Thin, with a shaven head (or short-cropped hair), Liu Xia is sitting alone in the empty home.


Rinse the ashtray the coffee table wiped
Take the glass cups

Boil two cups of Longjing or Oolong

Aside the table you sit

Looking at the cup in front of the empty seat

Stare at the cup, listen

Is there the move of key in the hole

...


The cup in the hand, you take a sip
Lifted the cup to the sun
Cup and your fingers

Penetrated by the sun
Palm was stained by the transparent green

Delicate
A hint of panic is there too

The cup on the opposite site you know
Will be empty for a long time
It takes long

Till the man opens your door

(From Liu’s poem "Sunshine and Cups - to my Little Finger, who drinks tea every day")

Liu Xia may wait for a long time, maybe another ten years.


Now we visit Xiaobo in Jinzhou prison in the small Chinese town Nanshan in Liaoning Province. Entering the gate, we see several scattered buildings. Surprisingly, we see a huge office wall on which is written boldly '1984'. A few months ago, Liu Xia, accompanied by the Stainless Steel Mouse Liu Di, Wang Jinbo, Mo Zhixu and Wang Zhongxia, came here for a visit. They were amazed at Orwell’s rebirth in a Chinese prison. Snickering, they took pictures in front of the "1984 wall". Several officers rushed to them and took them into custody. Separately, they were interrogated for hours.

We enter Xiaobo’s cell now. He shares with five other prisoners a 3 by 4 meter space. His head is bald, shaved like an ordinary criminal. His body is swollen by the padded jacket and trousers. Scarf, hat and gloves are a must in the cell because the concrete floor of the prison is cold. The small window beneath the high ceiling is always open. In winter, the indoor temperature is higher than outdoors; it is a few degrees above zero. The odor of the open toilet bucket in the corner is neutralized by the cold air, but one cannot ignore the stench of the daily waste of several men. The smell not only fills the room, it penetrates through clothes, and into the pores of the skin.

This is the first winter that Xiaobo spends in a prison in northern China. He will have to adjust himself to the circumstances. He does not know whether he will have frostbite. To sit and lie on the concrete floors all year round may cause neck and spine pain and lead to kidney problems. His stomach disease has given him a hard time since his imprisonment.
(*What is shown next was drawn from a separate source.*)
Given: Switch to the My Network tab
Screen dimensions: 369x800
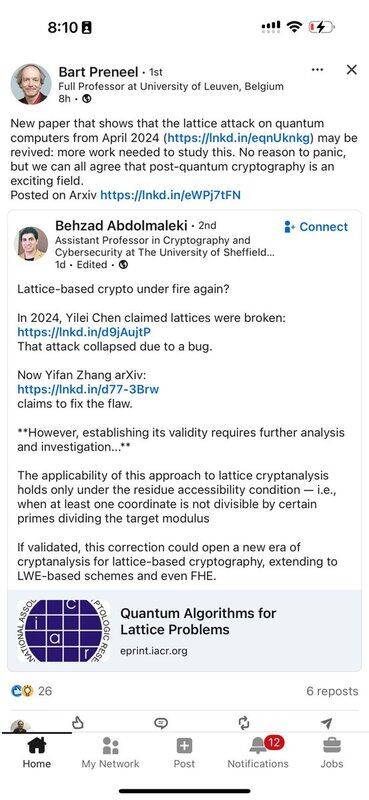Looking at the screenshot, I should point(110,753).
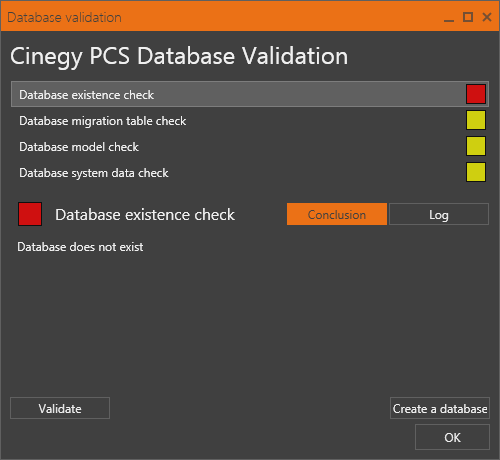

Xiaobo has exited his cell today, but he does not want to show it to others otherwise his cell-mates might become cynical and angry. Sitting there, his thoughts fly to Oslo. He has had constant dreams about it. Who will be there at the ceremony? Who will receive the prize for me? It could not be Liu Xia. She has not sent any sign of life for a while. My acceptance speech is long written in my head, but who can read it out aloud for me? Does the King wear a majestic tuxedo, and the Queen her crown at the banquet? Will the distinguished guests think of the dead in Tiananmen Square and the Tiananmen mothers and make a toast?

Sitting in the dungeon, Xiaobo does not know that the announcement of his award induced a tsunami in Zhongnanhai, and the rulers had a mild concussion, followed by delusions: they believe that their enemies are all over the world, so the grip on the naughty writers and the guy who held the crab dinner party must be tightened. They must not go outside the country, otherwise they could endanger national security.
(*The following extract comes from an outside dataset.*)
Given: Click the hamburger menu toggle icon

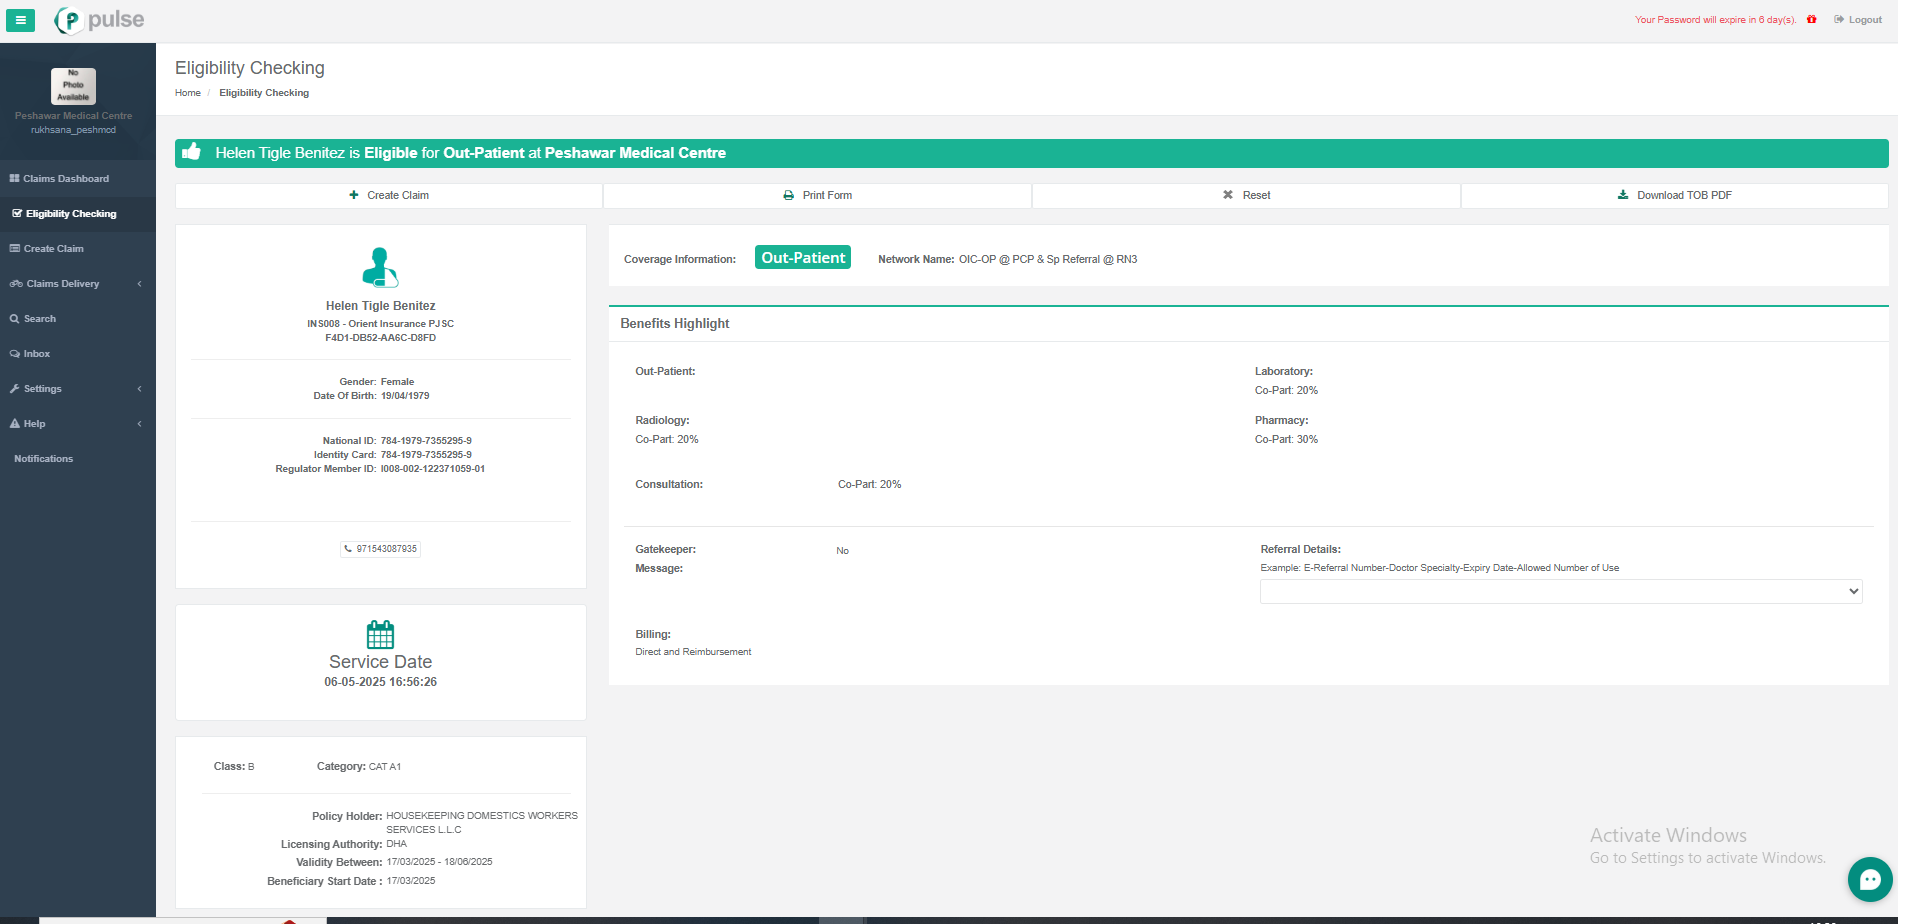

Liu Xiaobo’s dinner on December 10, 2010 may look like this: boiled vegetables with sand, and a few pieces of fat meat as a special treat. He might have an extra piece of steamed bread, and his rice bowl could also be refilled today. In short, it is a privileged meal that will long be remembered, because it is a meal that will leave the stomach truly filled. After all, he is the first Chinese to win the Nobel Peace Prize.